Reduce/Reuse/Recycle Use the Three Rs—Reduce, Reuse, Recycle—when dealing with stuff.
Reduce the amount of stuff that you buy. Simply use less. Buy only what you need—or what you really, really want. Buy tools, appliances, furniture, clothing and other items that are designed to last for many years. Avoid buying things designed to be quickly used and thrown away. Seek out items that were made with natural materials under appropriate labor conditions.
“Reduce” is also referred to as “precycling”.
Avoid stuff in the first place.
Wherever possible, avoid packaging and containers.
If you have to get them, get containers that are recyclable.

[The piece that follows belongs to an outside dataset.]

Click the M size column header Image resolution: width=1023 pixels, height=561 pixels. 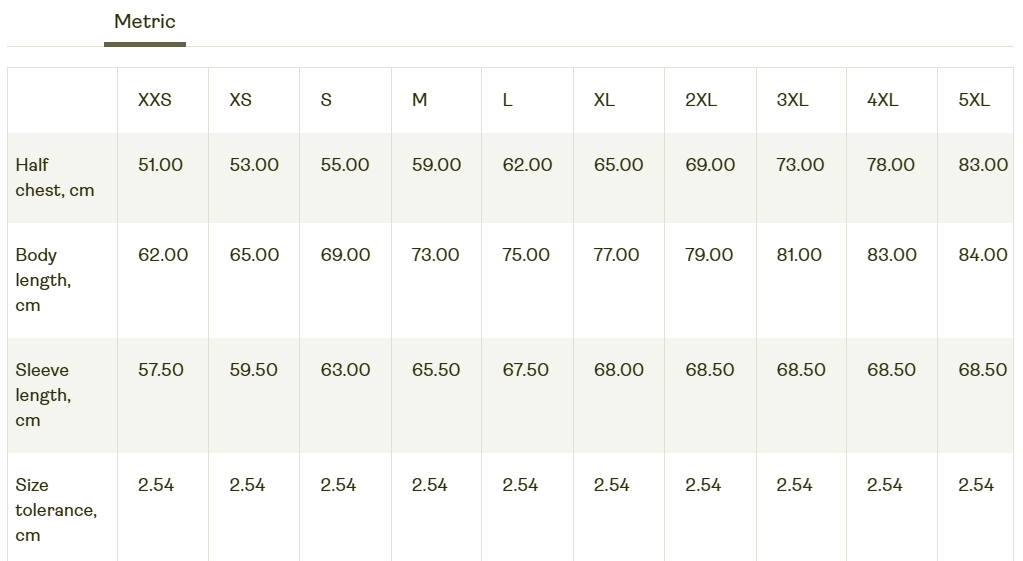coord(420,100)
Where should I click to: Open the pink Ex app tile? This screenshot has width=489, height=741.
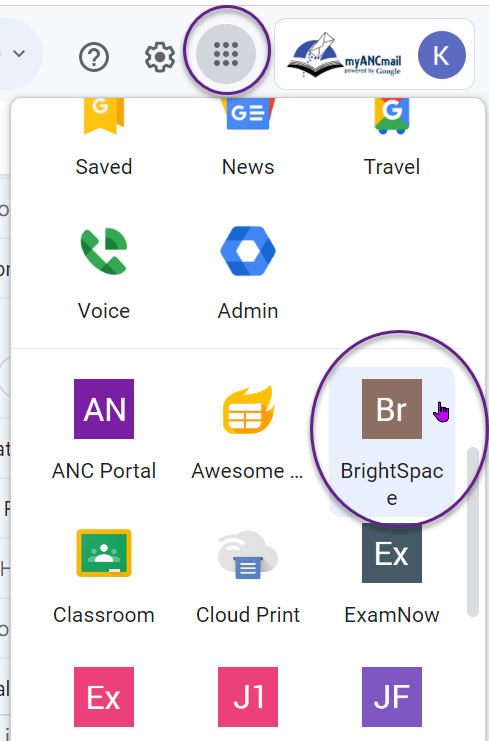point(104,697)
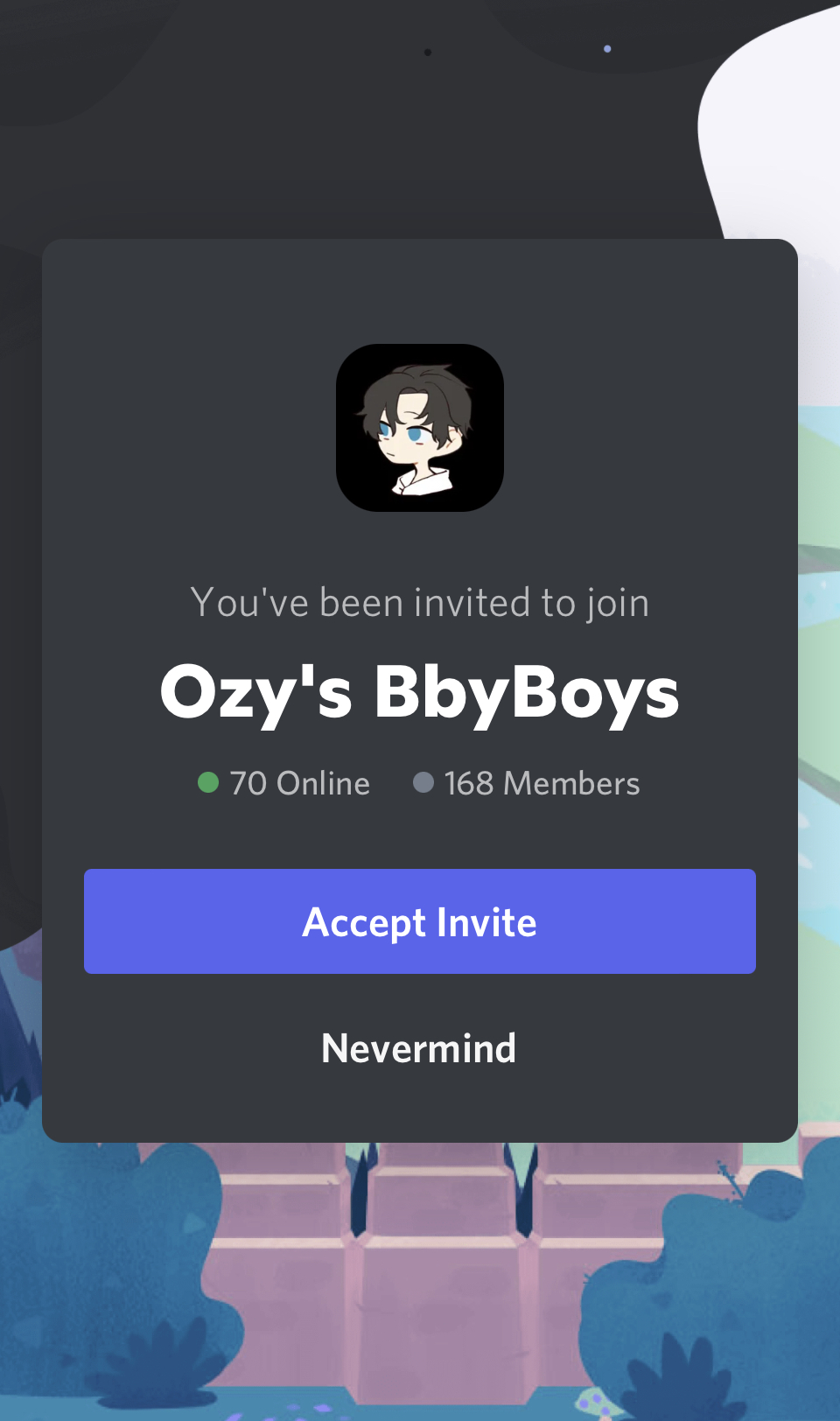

Avoid prepackaged and prepared foods.
Buy whatever you can in bulk to save packaging and reduce costs, and prepare your meals from scratch.
Precycling means avoiding waste (and often saving money) by making good environmental decisions at the store.
Select products in recyclable containers such as paper, cardboard, glass and aluminum.
Avoid disposable and single-use products unless absolutely essential.
Avoid plastic containers whenever possible. If you have no choice, make sure that the recycling symbol (three arrows in a circle) is on the packaging.
Avoid disposable items. Buy items that can be used over and over; if not by you, then by someone else. Buy items that can be maintained and repaired so that their useful lifetime can be extended.
When you finally have no need of something, pass it on to someone else who can use it. If it is past the point where it can be used, recycle it so that its materials can be reused in some other form.
Recycle everything made from metals, plastic, wood, fibers, glass or paper. Someone, somewhere, probably has a use for it. Clothing, furniture, household items, tools and toys can all be used by someone else, particularly if they can get them for free.
Books can go to the local library for use or resale. Usable items can be given to local charities and thrift shops, taken to local materials recycling depots, or simply put in front of your house with a big sign that says “Free” (if your local regulations allow).
Shopping is a way of life for many people, but there are ways—particularly at the supermarket—that you can could down on purchases and expenses, with a minimum of suffering.
Avoid prepackaged products A significant percentage of the cost of many products is the packaging. The more you can avoid packaged products—particularly frozen foods, snacks, prepared mixes, and the like—the more money you save and the more you avoid the need for recycling.
Carry your own cloth shopping bags Carry your own sturdy cloth or net bags for shopping. You will no longer have to make the “Paper or plastic?” choice (which, in essence, is “Tree or oil?”). It avoids any need for recycling, and cloth bags are a lot stronger than paper or plastic bags. Most grocery stores sell them; some even give them away.
Skip the middle of the supermarket In most supermarkets, that’s where all the prepared foods and snacks with additives, preservatives and heavy sugar are. On the perimeter are the real foods: meat, dairy and produce. Venture into the middle only for such essentials as flour, cooking oil, spices, cleansers and the like.
Avoid chain stores
Shop locally. If you still have them, patronize local specialty stores such as butchers, fishmongers, green grocers, hardware stores, office supplies and the like.